§ **What this task involves**: For the data below, retype word for word the lines from the one containing "9. Dezember 2022 (981, 332)" through the one containing "86317US19 (23, 992)"; drop the pictures.

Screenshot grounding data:
*** Block opens ***

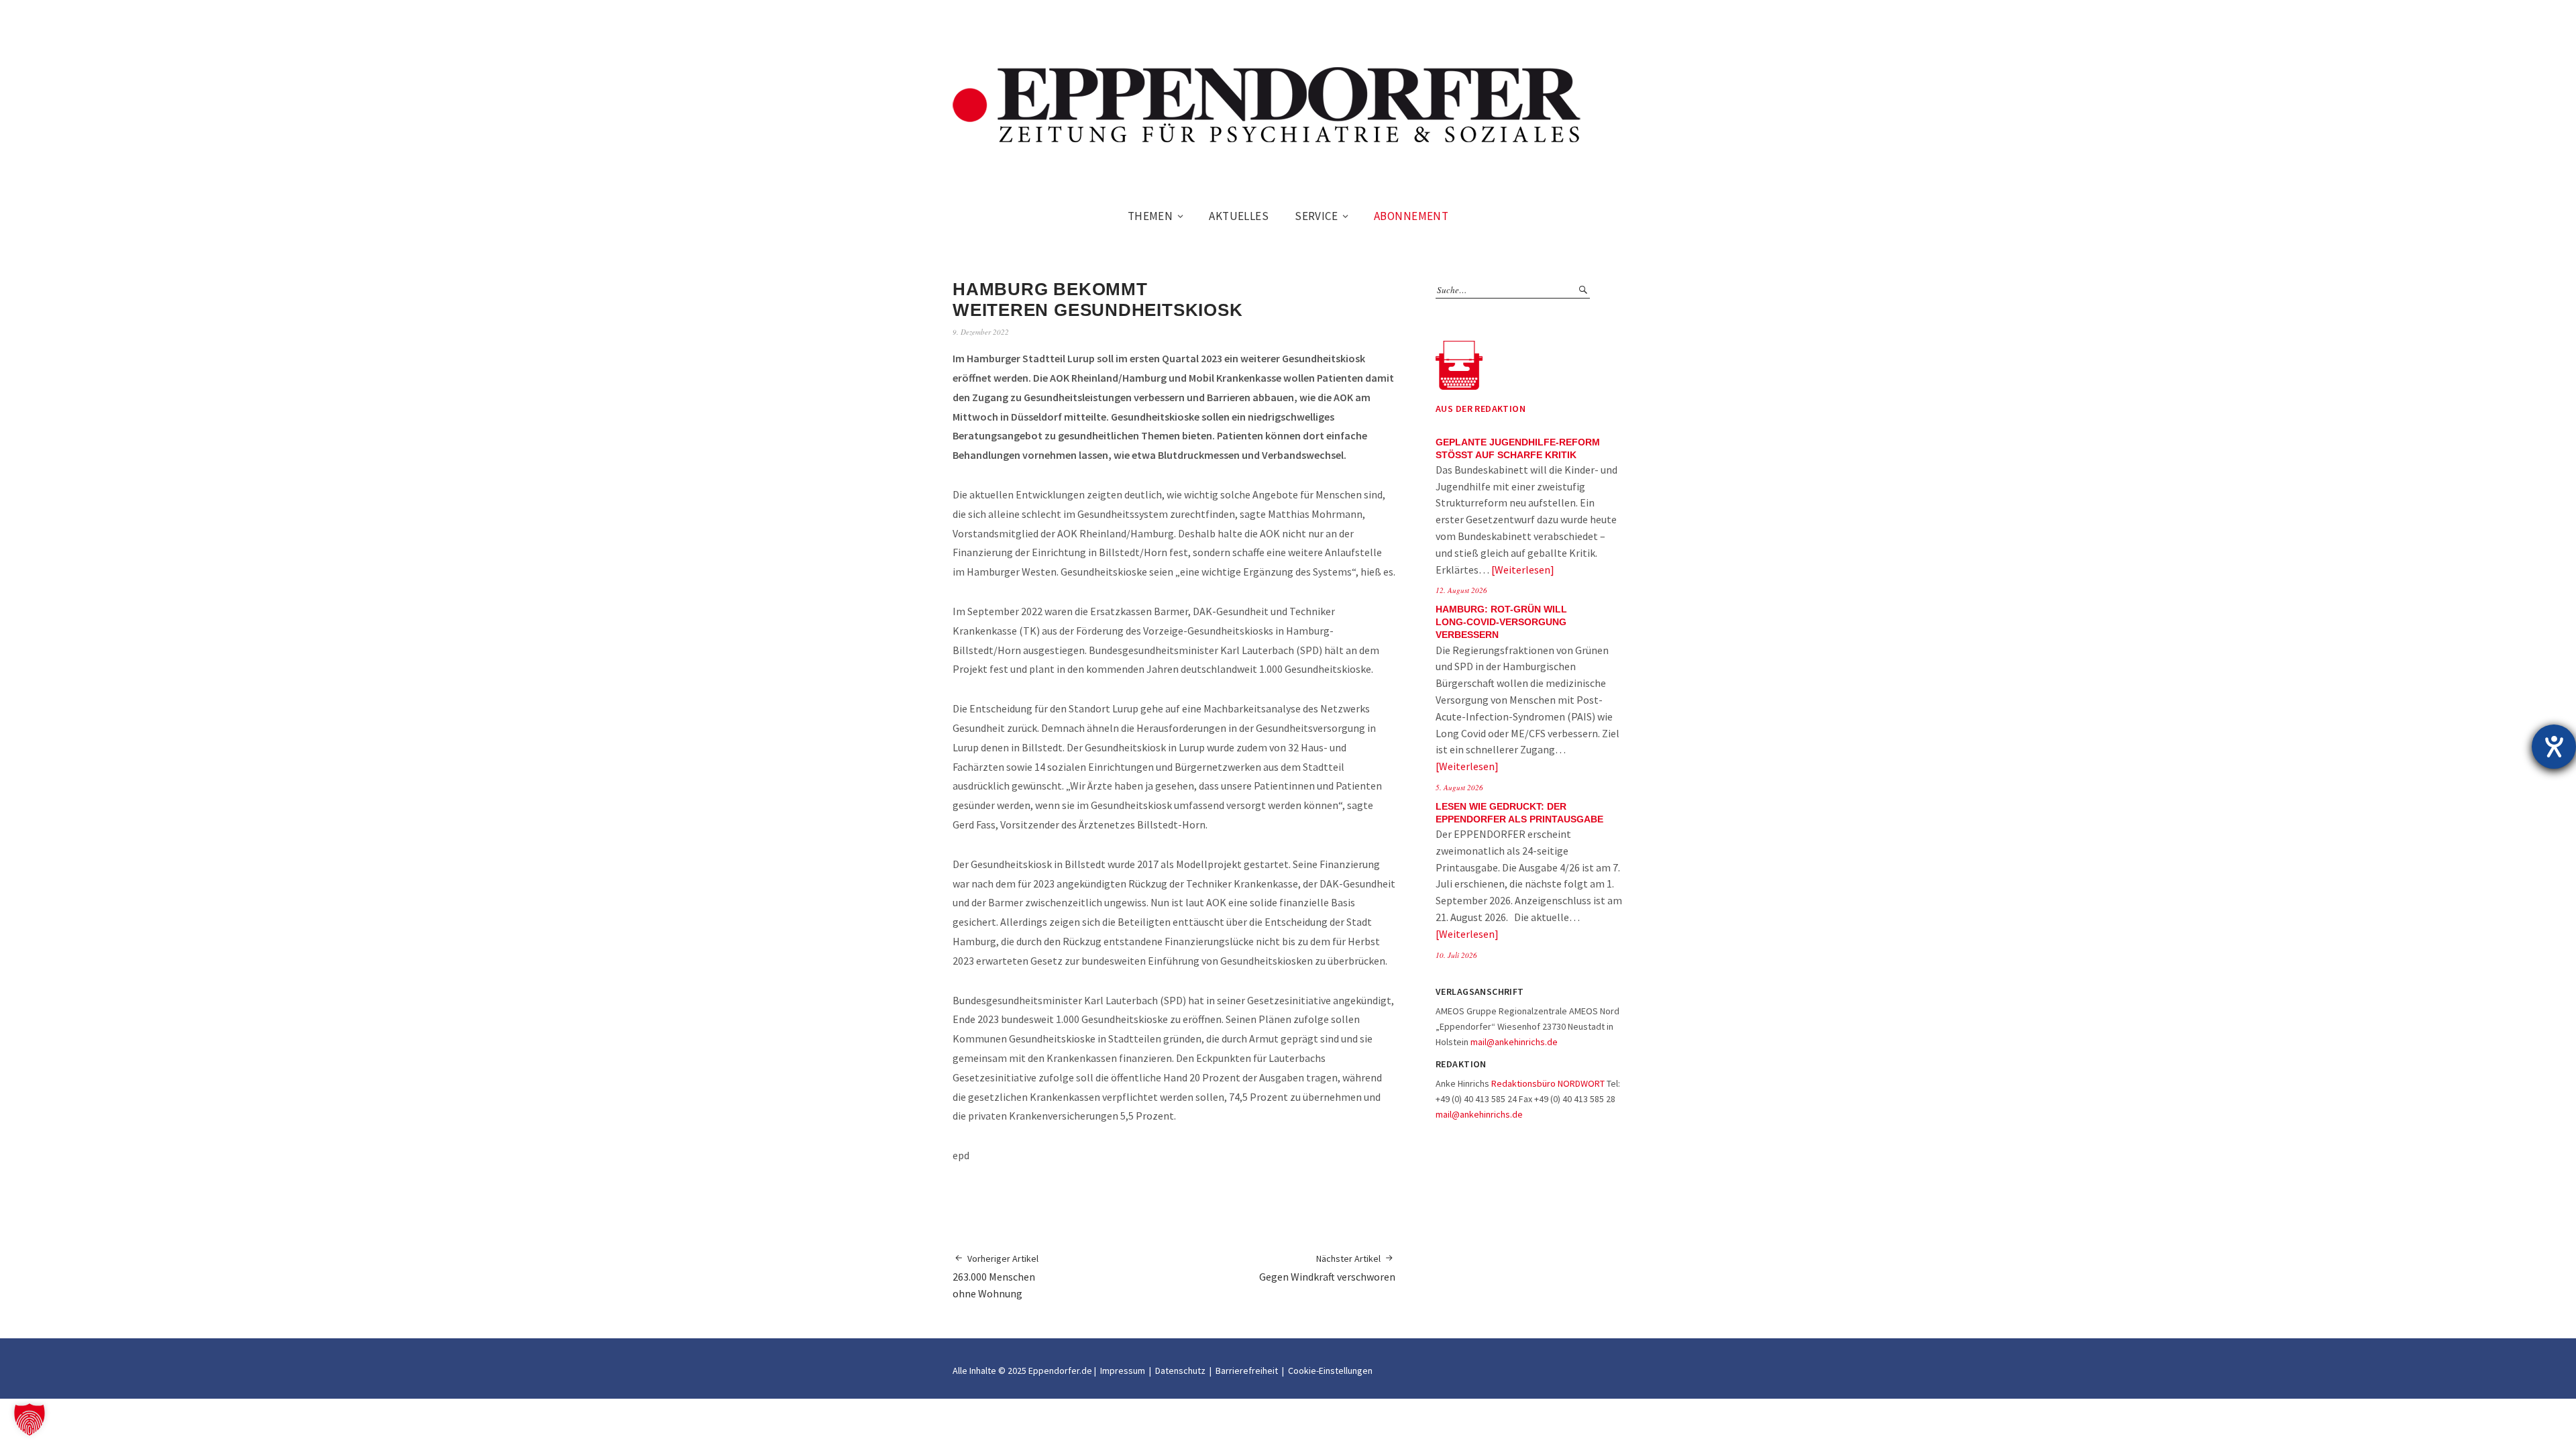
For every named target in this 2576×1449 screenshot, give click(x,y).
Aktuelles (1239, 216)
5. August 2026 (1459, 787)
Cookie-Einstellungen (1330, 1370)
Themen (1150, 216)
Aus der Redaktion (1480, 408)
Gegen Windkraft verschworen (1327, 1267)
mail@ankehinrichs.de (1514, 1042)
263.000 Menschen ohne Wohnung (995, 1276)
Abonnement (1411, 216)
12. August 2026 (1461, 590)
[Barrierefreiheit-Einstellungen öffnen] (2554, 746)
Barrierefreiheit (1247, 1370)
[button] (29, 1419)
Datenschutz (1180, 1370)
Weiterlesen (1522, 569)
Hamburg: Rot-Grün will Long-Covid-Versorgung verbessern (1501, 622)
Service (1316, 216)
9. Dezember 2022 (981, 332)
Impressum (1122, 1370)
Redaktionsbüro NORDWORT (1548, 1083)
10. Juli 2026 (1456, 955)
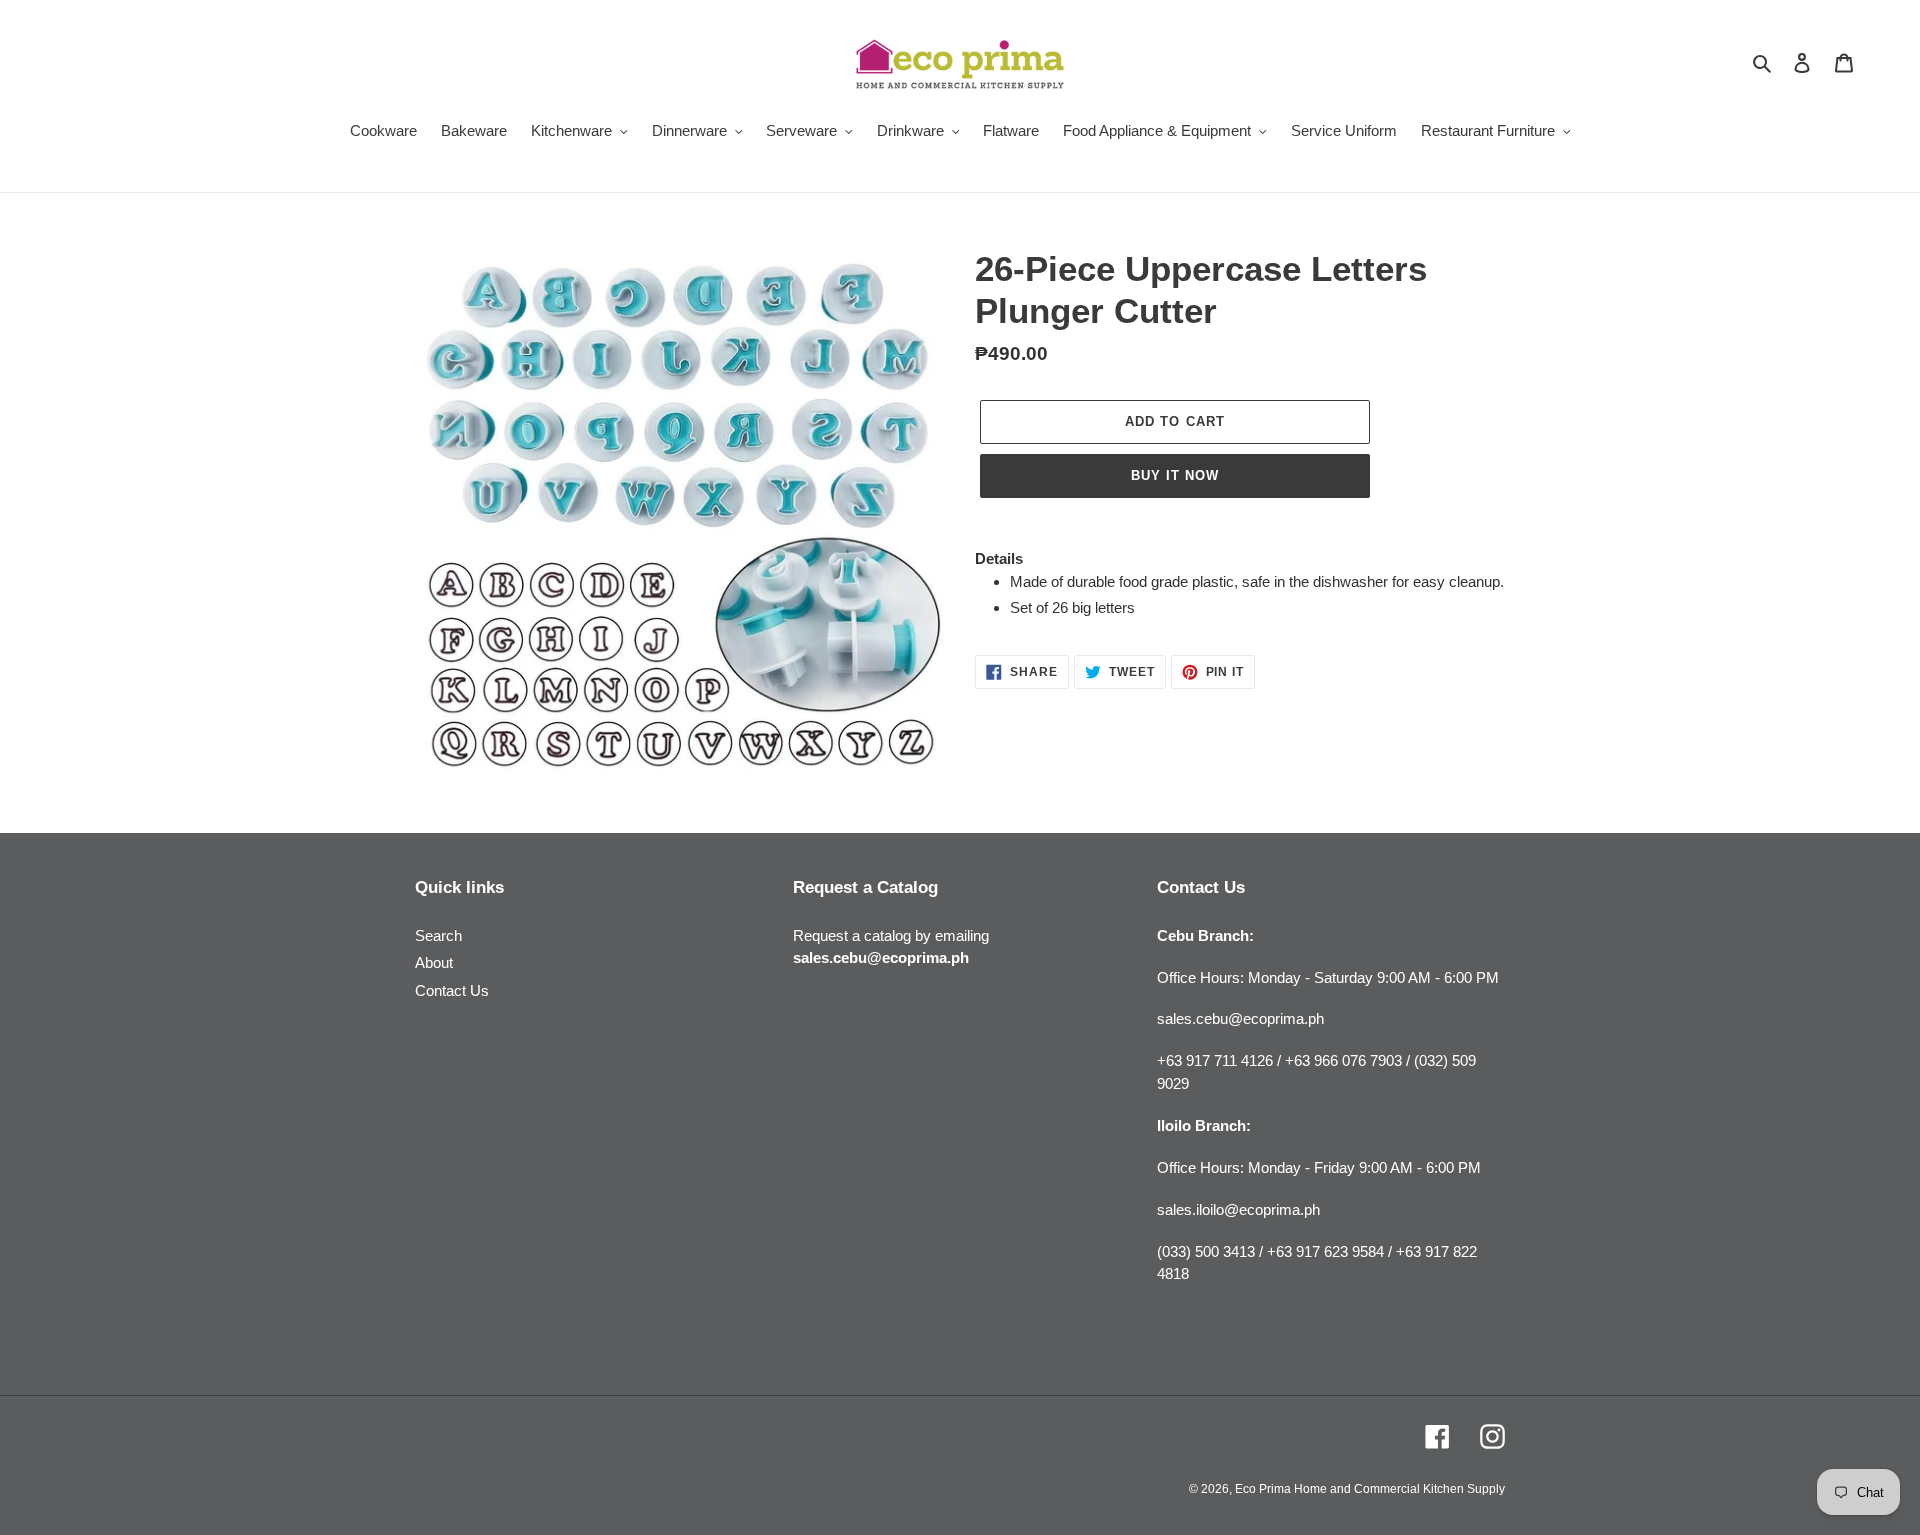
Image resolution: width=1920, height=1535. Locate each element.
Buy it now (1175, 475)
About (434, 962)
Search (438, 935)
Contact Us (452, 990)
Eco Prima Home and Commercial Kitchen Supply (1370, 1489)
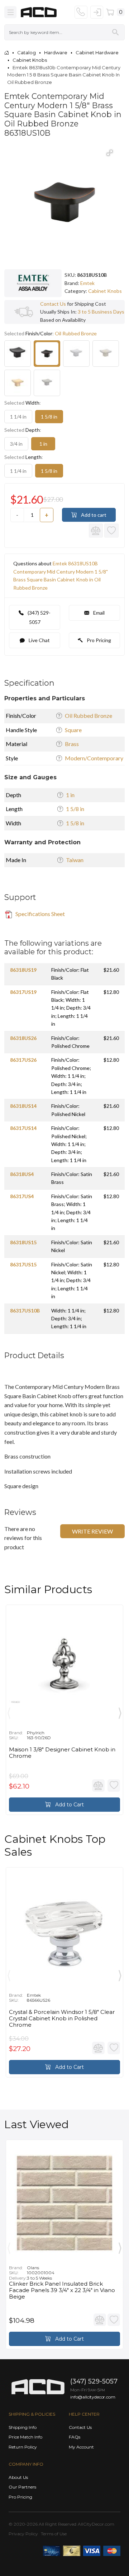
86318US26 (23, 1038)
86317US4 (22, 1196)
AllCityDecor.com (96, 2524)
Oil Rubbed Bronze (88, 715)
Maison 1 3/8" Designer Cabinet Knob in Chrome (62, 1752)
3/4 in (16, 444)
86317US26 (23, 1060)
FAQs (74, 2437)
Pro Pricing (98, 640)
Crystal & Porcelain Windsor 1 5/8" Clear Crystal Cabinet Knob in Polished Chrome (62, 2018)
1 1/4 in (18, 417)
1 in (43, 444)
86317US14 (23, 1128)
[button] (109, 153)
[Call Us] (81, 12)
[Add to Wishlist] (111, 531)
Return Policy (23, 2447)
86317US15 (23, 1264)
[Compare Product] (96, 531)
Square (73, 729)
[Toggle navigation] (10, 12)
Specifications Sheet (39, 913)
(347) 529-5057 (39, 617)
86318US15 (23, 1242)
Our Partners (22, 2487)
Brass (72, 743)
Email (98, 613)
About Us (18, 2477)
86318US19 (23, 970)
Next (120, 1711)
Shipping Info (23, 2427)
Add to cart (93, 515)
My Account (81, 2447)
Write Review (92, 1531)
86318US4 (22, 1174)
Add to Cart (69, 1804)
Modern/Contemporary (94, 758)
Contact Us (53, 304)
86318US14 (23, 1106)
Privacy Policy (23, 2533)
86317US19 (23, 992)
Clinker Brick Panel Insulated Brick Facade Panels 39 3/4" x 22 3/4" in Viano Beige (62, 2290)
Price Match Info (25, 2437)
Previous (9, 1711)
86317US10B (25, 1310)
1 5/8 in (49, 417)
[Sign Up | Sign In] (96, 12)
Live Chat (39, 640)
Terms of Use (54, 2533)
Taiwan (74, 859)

*** Block closes ***

§ **Written response**:
9. Dezember 2022 (981, 332)
Impressum (1122, 1370)
Redaktionsbüro NORDWORT (1548, 1083)
10. Juli 2026 (1456, 955)
Image resolution: width=1920, height=1535. Locate each element.
Buy it now (1175, 475)
About (434, 962)
Search (438, 935)
Contact Us (452, 990)
Eco Prima Home and Commercial Kitchen Supply (1370, 1489)
86318US26 (23, 1038)
86317US4 (22, 1196)
AllCityDecor.com (96, 2524)
Oil Rubbed Bronze (88, 715)
Maison 1 3/8" Designer Cabinet Knob in Chrome (62, 1752)
3/4 in (16, 444)
86317US26 (23, 1060)
FAQs (74, 2437)
Pro Pricing (98, 640)
Crystal & Porcelain Windsor 1 5/8" Clear Crystal Cabinet Knob in Polished Chrome (62, 2018)
1 1/4 in (18, 417)
1 in (43, 444)
86317US14 (23, 1128)
[button] (109, 153)
[Call Us] (81, 12)
[Add to Wishlist] (111, 531)
Return Policy (23, 2447)
86317US15 (23, 1264)
[Compare Product] (96, 531)
Square (73, 729)
[Toggle navigation] (10, 12)
Specifications Sheet (39, 913)
(347) 529-5057 (39, 617)
86318US15 (23, 1242)
Our Partners (22, 2487)
Brass (72, 743)
Email (98, 613)
About Us (18, 2477)
86318US19 (23, 970)
Next (120, 1711)
Shipping Info (23, 2427)
Add to cart (93, 515)
My Account (81, 2447)
Write Review (92, 1531)
86318US4 (22, 1174)
Add to Cart (69, 1804)
Modern/Contemporary (94, 758)
Contact Us (53, 304)
86318US14 (23, 1106)
Privacy Policy (23, 2533)
86317US19 (23, 992)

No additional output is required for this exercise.